Ready to tee off for a round of golf at the Hiawatha Golf Club, Jim Keegan pulled out his camera and snapped a photo of the golf cart he'd just rented.
"Nice logo," he said of the gold-on-green heraldic design. "And it's electric. They don't make as much noise."
That information became part of the scorecard that Keegan, a Colorado-based golf consultant, will turn in to the Minneapolis Park and Recreation Board as it tries to evaluate how its seven municipal courses might stand up against changing recreational tastes, a saturated market, demographic upheaval and plain old bad weather.
"It's long overdue," Park Board Superintendent Jayne Miller said of the study, which could lead to anything from expensive improvements to grounds and buildings to changes in the times of day reserved for golf leagues. "We've not invested in the golf courses. We haven't changed who we've served."
Though regarded as cheaper and more convenient than their suburban competitors, the Minneapolis courses have something in common with them: fewer players. Rounds of golf on Minneapolis' courses declined 42 percent between the late 1990s and 2011, with only a slight rise last year. The decline is expected to return when this year's numbers are tallied, with a season plagued by wintry weather in early May and heavy rains into July.

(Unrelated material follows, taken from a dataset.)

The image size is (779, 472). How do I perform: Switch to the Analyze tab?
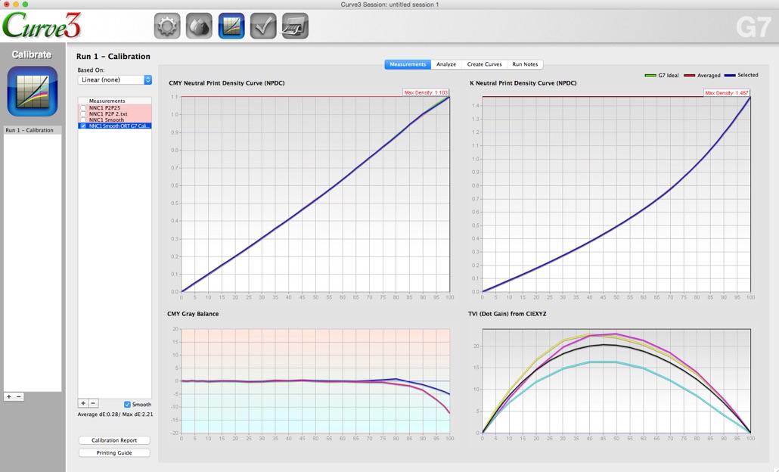pyautogui.click(x=446, y=64)
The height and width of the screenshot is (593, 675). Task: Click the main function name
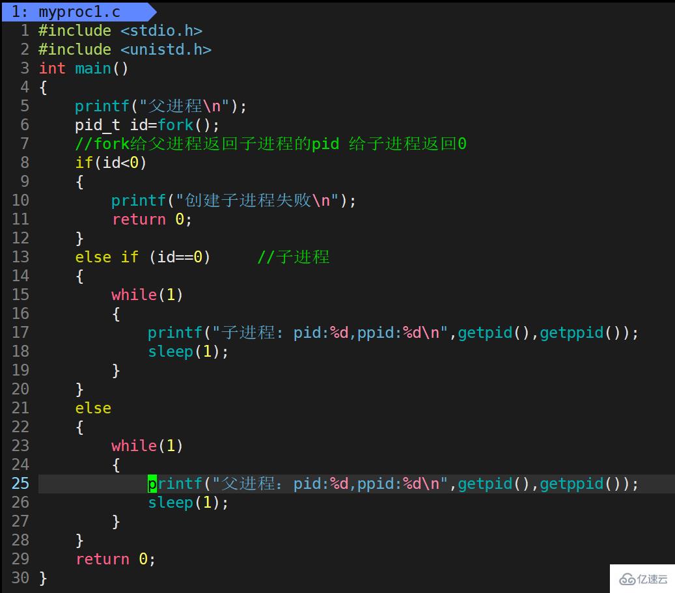(92, 68)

Minneapolis' municipal courses, like those in other cities, were so popular until about the mid-1990s that their revenues were helping support other park and recreation programs. "Cash cows" is how Miller described them. But in 2012, despite an unusually long season, they barely broke even, taking in $6.1 million but spending $5.6 million.
Indeed, if the park board wants to make costly improvements, Assistant Superintendent Bruce Chamberlain said he didn't know where the money would come from.
Nationally, more than 1,000 golf facilities closed in the past decade, according to the National Golf Foundation. More than 90 percent were public facilities, and 85 percent of those had playing fees of $40 or less — the profile of the Minneapolis courses.